Outsourcing some of his work also frees up his schedule to pursue another of his artistic passions: music. He is an extremely talented pianist; he began playing around age 12, in 1972. His mother was a professional piano teacher, and his father a multi-instrumentalist who fabricated brass instruments for a living. Surrounded by such musical virtuosity, he needed no formal training. “Despite a few courses in college, I’ve been self-taught,” he confides, but you wouldn’t know it passing by his Chelsea home on occasion, the transporting lilt of his mastery wafting down from his second-floor studio, which houses his concert grand Steinway. It’s his favorite performance venue, which he dubs Kostabi World Chelsea, and hosts dynamic concert salons with world-famous artists playing alongside him, as well as their own works. Some nights, sometimes well into the wee hours, you can hear the revelry trickling down to the sidewalk below.

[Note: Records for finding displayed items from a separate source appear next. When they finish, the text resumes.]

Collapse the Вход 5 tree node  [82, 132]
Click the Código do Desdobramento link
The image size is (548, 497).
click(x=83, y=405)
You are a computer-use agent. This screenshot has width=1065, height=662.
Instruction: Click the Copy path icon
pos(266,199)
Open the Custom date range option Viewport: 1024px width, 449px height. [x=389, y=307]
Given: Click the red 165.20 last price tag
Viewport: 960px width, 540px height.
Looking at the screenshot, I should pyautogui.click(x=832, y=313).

Of course, all the painting, composing, hosting, and travel don’t leave a lot of time for frivolity, but when Kostabi gets a moment, his favorite museums are the heavy hitters: the Met, MoMA, and the Guggenheim. His culinary dabbling stays pretty local: As favorites he cites Le Zie, Spicy Moon, Tziki, and Elmo, as well as Emilio’s Ballato, Cafe Fiorello, and Trattoria dell’Arte, the latter two displaying a wide range of Kostabi’s work.
His work is also part of the permanent collection of those three aforementioned museums, but he has yet to have a major solo show at any of them. So that remains a bucket-list ambition, along with a dream “to write at least one international [music] standard—something that the accordion players of Rome, who serenade outdoor diners, include in their rotation, along with “Volare” and the theme from The Godfather.” A lofty goal, perhaps, but not one that seems out of reach. Until then, he has a show at the prestigious Park West Gallery in SoHo, which opened April 17, with prices for pieces ranging from $4,500 up to six figures. Greg Young at Park West affirms the show will remain on display at least until the end of May.
The painter Mark Kostabi has a musical ambition: “to write at least one international [music] standard—something that the accordion players of Rome, who serenade outdoor diners, include in their rotation, along with “Volare” and the theme from The Godfather.”